TEKST ŹRÓDŁOWY:
>>>>>
Edyta Herbuś ostatnio swoją karierę zawodową związała z Telewizją Publiczną. Tancerka została prowadzącą format "You Can Dance. Nowa Generacja". Była także gospodynią jednego z koncertów podczas tegorocznego festiwalu w Opolu.
Drogę do show-biznesu przetarł jej taniec, który trenowała od dziecka. To właśnie on, jak przyznaje stał się "miłością jej życia".
- Taniec na różnych etapach mojego życia zawsze mi towarzyszy. Jest moją największą pierwszą miłością. On się zmienia proporcjonalnie do tego jak ja się zmieniam- wyznała w rozmowie z dziennik.pl.
Edyta Herbuś o tańcu: Jest moim wiernym towarzyszem przez życie
Edyta przyznaje, że jej podejście do tej dziedziny sztuki dojrzewa wraz z nią samą.
- Jak ja dojrzewam, on też dojrzewa. Kiedy miałam potrzebę takiego mocnego wyrażania siebie, też w kontekście rywalizacji i znalezienia swojego miejsca, to były turnieje, konkursy itd. Dzisiaj on jest jeszcze bardziej narzędziem do poszukiwań, wyrażenia w ruchu, ale w takim bardziej indywidualnym stylu, poza porównywaniem się z innymi, poza konkursami. Jest takim moim wiernym towarzyszem przez życie, przez rozwój artystyczny, który zawsze jest pod ręką jako narzędzie, by dodać coś bardziej mojego - tłumaczy.
<<<<<
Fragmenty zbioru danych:
>>>>>
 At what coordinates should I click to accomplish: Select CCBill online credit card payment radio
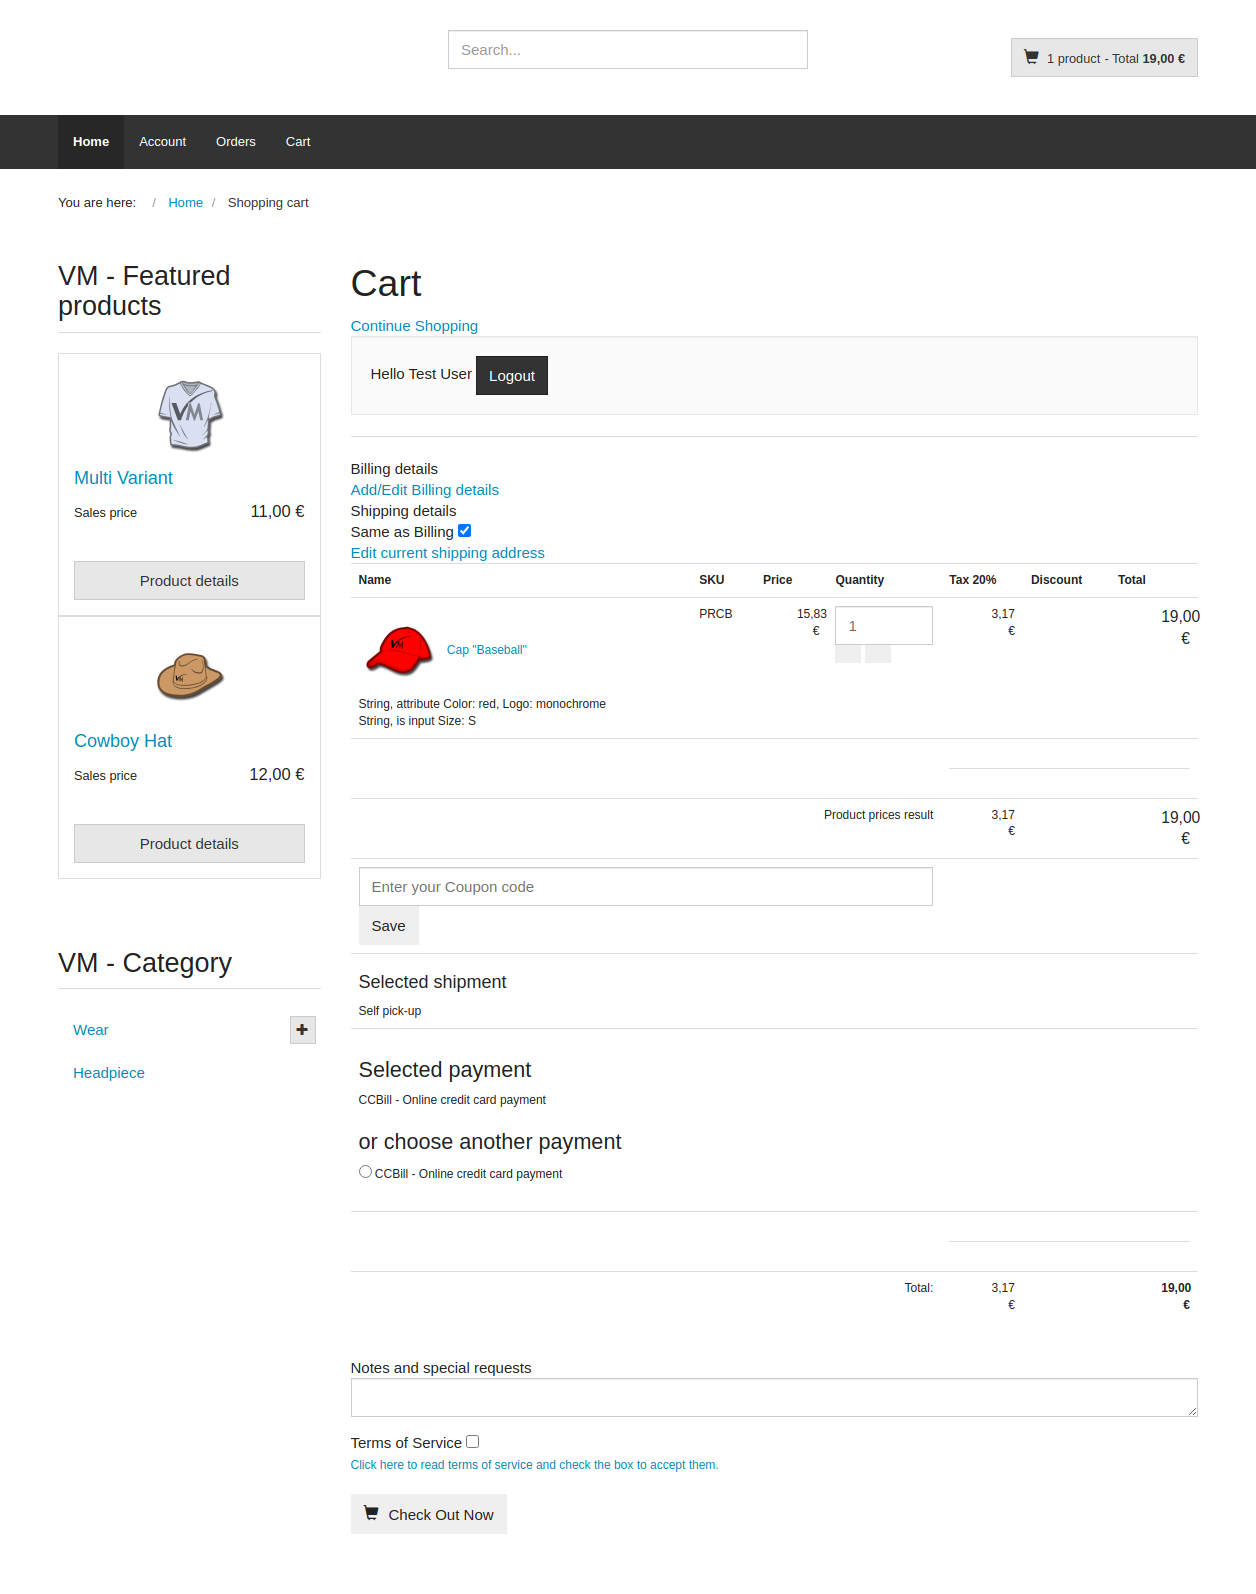click(x=365, y=1172)
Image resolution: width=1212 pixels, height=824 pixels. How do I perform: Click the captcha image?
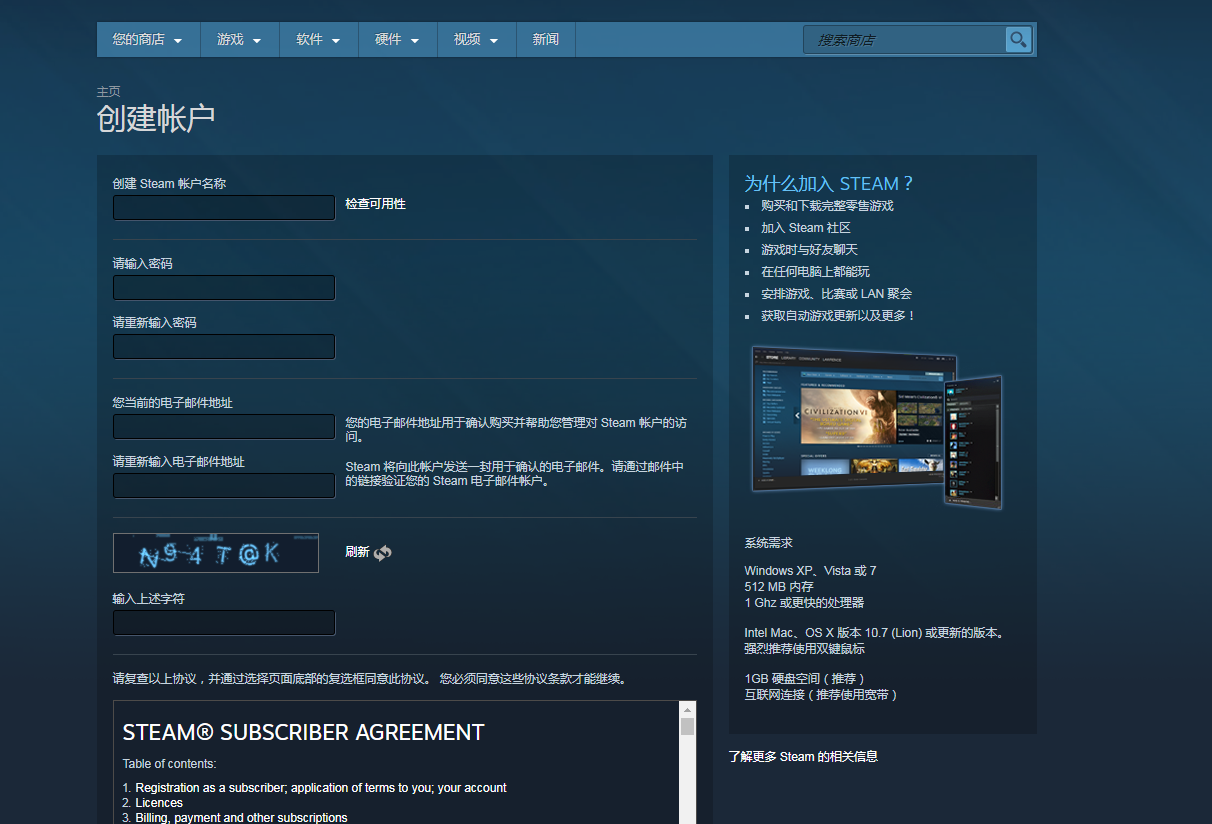pyautogui.click(x=216, y=553)

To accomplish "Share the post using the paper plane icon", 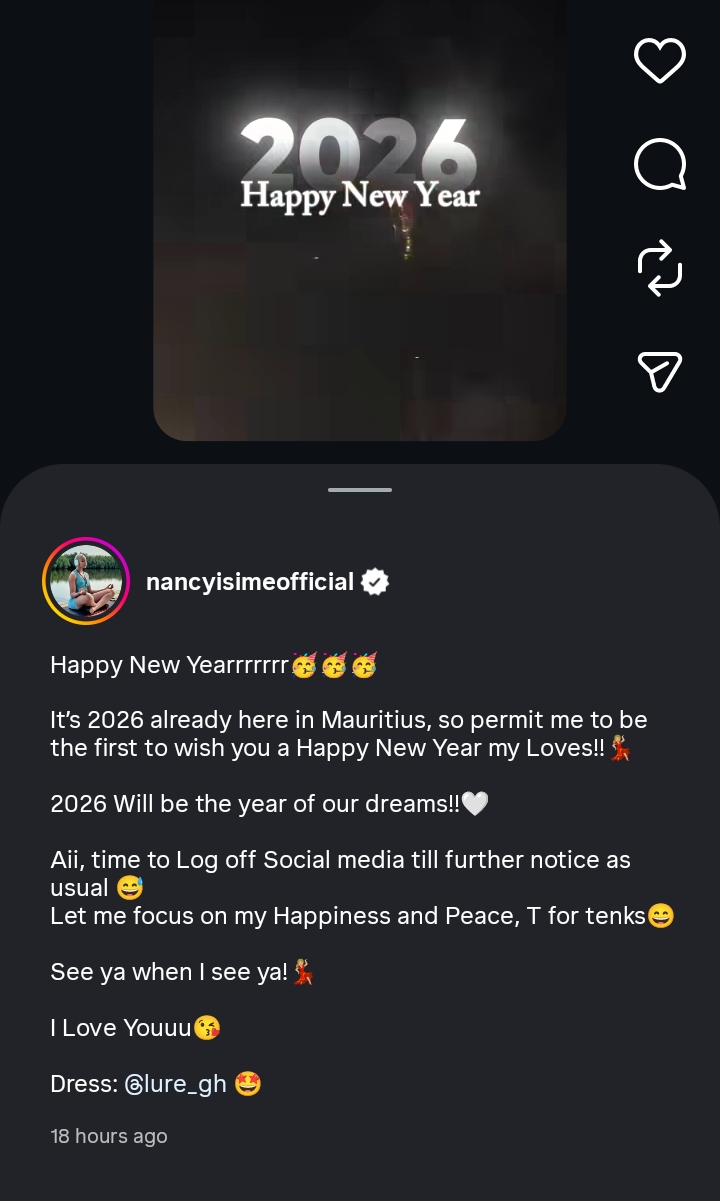I will pos(660,372).
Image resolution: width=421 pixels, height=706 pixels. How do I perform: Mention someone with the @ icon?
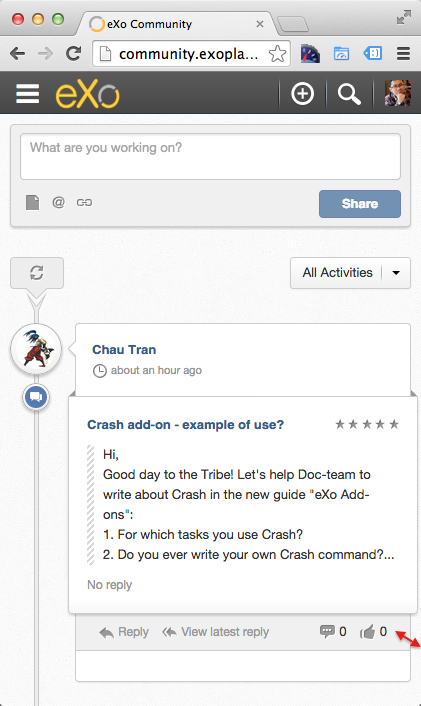tap(59, 202)
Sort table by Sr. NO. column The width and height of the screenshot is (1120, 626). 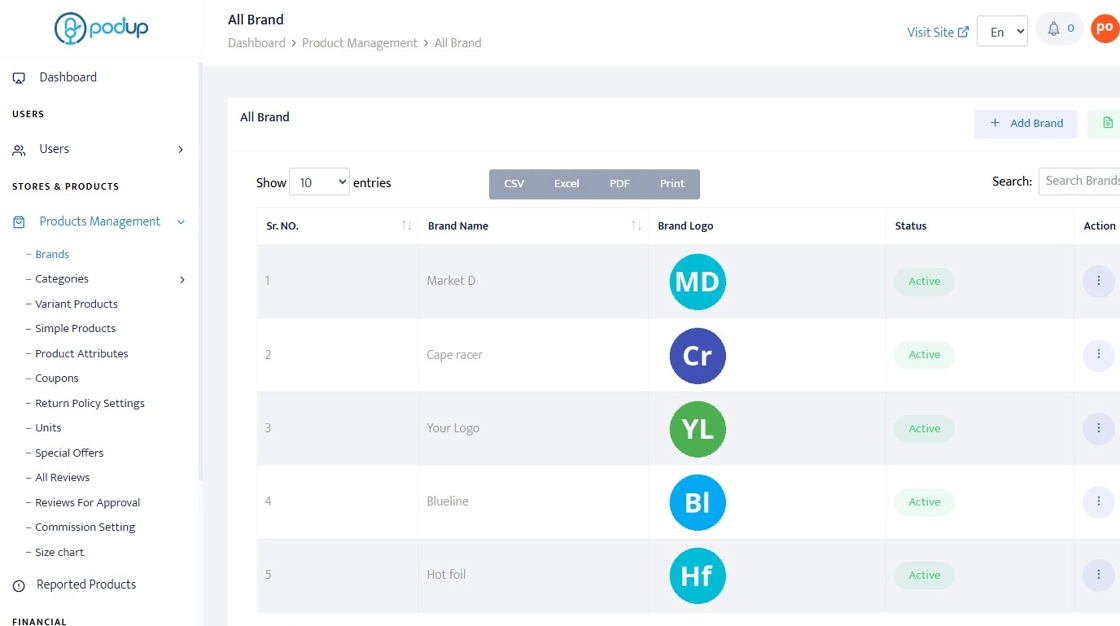[406, 226]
<<<<<
ZADANIA:
A) Jaki program prowadzi Edyta Herbuś według tekstu o jej karierze i tańcu?
B) Rozwiń tekst o Edycie Herbuś i tańcu, dopisując dalsze akapity po jego ostatnim zdaniu.

ODPOWIEDZI DO ZADAŃ:
A) „You Can Dance. Nowa Generacja”.

B)
Czy taniec jest dla niej obecnie formą terapii?
- To jest ciekawe pytanie, bo wiele kobiet w tym kontekście prosi mnie o wsparcie. Jest to kierunek znalezienia fajnego połączenia ze sobą, poprzez ciało, poczucie, jak tym swoim ciałem nawigujemy, czy mamy dostęp do tego żeby być twórcą tego, być swobodną i czuć się piękną i akceptująca swoje ciało. Mam wrażenie, że kobiety potrzebują dziś tego wsparcia - stwierdza.